▼

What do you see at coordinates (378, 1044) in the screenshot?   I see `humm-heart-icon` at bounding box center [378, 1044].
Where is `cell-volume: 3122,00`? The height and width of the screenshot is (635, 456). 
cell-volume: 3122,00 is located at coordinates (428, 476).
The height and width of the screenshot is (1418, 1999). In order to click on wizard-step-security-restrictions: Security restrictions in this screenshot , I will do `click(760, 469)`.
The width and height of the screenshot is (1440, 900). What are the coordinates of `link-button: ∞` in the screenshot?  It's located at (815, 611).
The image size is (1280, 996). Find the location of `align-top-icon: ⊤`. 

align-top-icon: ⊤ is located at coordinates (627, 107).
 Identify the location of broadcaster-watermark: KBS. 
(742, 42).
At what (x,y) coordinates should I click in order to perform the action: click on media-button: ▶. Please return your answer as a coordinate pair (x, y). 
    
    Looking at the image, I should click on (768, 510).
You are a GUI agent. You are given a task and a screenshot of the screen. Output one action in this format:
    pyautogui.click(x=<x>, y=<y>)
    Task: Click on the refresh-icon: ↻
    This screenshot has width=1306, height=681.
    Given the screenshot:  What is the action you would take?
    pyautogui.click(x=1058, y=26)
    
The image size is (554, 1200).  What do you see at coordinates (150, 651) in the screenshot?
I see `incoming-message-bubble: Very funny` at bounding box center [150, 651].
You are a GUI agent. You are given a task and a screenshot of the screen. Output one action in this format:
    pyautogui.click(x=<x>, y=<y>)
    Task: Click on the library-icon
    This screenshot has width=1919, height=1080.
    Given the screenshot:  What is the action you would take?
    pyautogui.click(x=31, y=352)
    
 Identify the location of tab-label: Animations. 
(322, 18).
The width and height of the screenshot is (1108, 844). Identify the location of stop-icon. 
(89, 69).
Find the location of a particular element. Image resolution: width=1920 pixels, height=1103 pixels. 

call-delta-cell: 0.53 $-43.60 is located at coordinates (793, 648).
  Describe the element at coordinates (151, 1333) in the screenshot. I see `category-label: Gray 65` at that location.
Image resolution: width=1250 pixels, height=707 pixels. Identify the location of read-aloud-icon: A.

▲

Try it:
Reproduce all of the lines above word for word, with nothing added or left out.

Task result:
What do you see at coordinates (378, 1044) in the screenshot?   I see `humm-heart-icon` at bounding box center [378, 1044].
Where is `cell-volume: 3122,00`? The height and width of the screenshot is (635, 456). 
cell-volume: 3122,00 is located at coordinates (428, 476).
The height and width of the screenshot is (1418, 1999). In order to click on wizard-step-security-restrictions: Security restrictions in this screenshot , I will do `click(760, 469)`.
The width and height of the screenshot is (1440, 900). What are the coordinates of `link-button: ∞` in the screenshot?  It's located at (815, 611).
The image size is (1280, 996). Find the location of `align-top-icon: ⊤`. 

align-top-icon: ⊤ is located at coordinates (627, 107).
 Identify the location of broadcaster-watermark: KBS. 
(742, 42).
At what (x,y) coordinates should I click in order to perform the action: click on media-button: ▶. Please return your answer as a coordinate pair (x, y). 
    
    Looking at the image, I should click on (768, 510).
You are a GUI agent. You are given a task and a screenshot of the screen. Output one action in this format:
    pyautogui.click(x=<x>, y=<y>)
    Task: Click on the refresh-icon: ↻
    This screenshot has width=1306, height=681.
    Given the screenshot:  What is the action you would take?
    pyautogui.click(x=1058, y=26)
    
The image size is (554, 1200).  What do you see at coordinates (150, 651) in the screenshot?
I see `incoming-message-bubble: Very funny` at bounding box center [150, 651].
You are a GUI agent. You are given a task and a screenshot of the screen. Output one action in this format:
    pyautogui.click(x=<x>, y=<y>)
    Task: Click on the library-icon
    This screenshot has width=1919, height=1080.
    Given the screenshot:  What is the action you would take?
    pyautogui.click(x=31, y=352)
    
 Identify the location of tab-label: Animations. 
(322, 18).
The width and height of the screenshot is (1108, 844). Identify the location of stop-icon. 
(89, 69).
Find the location of a particular element. Image resolution: width=1920 pixels, height=1103 pixels. 

call-delta-cell: 0.53 $-43.60 is located at coordinates (793, 648).
  Describe the element at coordinates (151, 1333) in the screenshot. I see `category-label: Gray 65` at that location.
Image resolution: width=1250 pixels, height=707 pixels. Identify the location of read-aloud-icon: A.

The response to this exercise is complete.